--- start of ENTRIES SUPPLIED ---

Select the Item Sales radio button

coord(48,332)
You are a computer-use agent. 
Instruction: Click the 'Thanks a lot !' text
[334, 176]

--- end of ENTRIES SUPPLIED ---
--- start of ENTRIES SUPPLIED ---

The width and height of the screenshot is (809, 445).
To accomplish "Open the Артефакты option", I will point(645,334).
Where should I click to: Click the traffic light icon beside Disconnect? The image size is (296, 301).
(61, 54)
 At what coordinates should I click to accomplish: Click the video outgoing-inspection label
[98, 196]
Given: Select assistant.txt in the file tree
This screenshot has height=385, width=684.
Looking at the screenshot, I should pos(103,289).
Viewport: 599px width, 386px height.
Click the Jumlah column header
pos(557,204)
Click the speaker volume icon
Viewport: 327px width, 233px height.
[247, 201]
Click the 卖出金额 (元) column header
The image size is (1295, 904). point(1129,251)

--- end of ENTRIES SUPPLIED ---

> **WHAT YOU HAVE TO DO**
Please write out the material again, starting with the line containing "The width and" and going on through the line containing "pos(557,204)", swapping "column header" for "column heading" and leaving everything else unchanged.

> **ANSWER FOR THIS EXERCISE**
The width and height of the screenshot is (809, 445).
To accomplish "Open the Артефакты option", I will point(645,334).
Where should I click to: Click the traffic light icon beside Disconnect? The image size is (296, 301).
(61, 54)
 At what coordinates should I click to accomplish: Click the video outgoing-inspection label
[98, 196]
Given: Select assistant.txt in the file tree
This screenshot has height=385, width=684.
Looking at the screenshot, I should pos(103,289).
Viewport: 599px width, 386px height.
Click the Jumlah column heading
pos(557,204)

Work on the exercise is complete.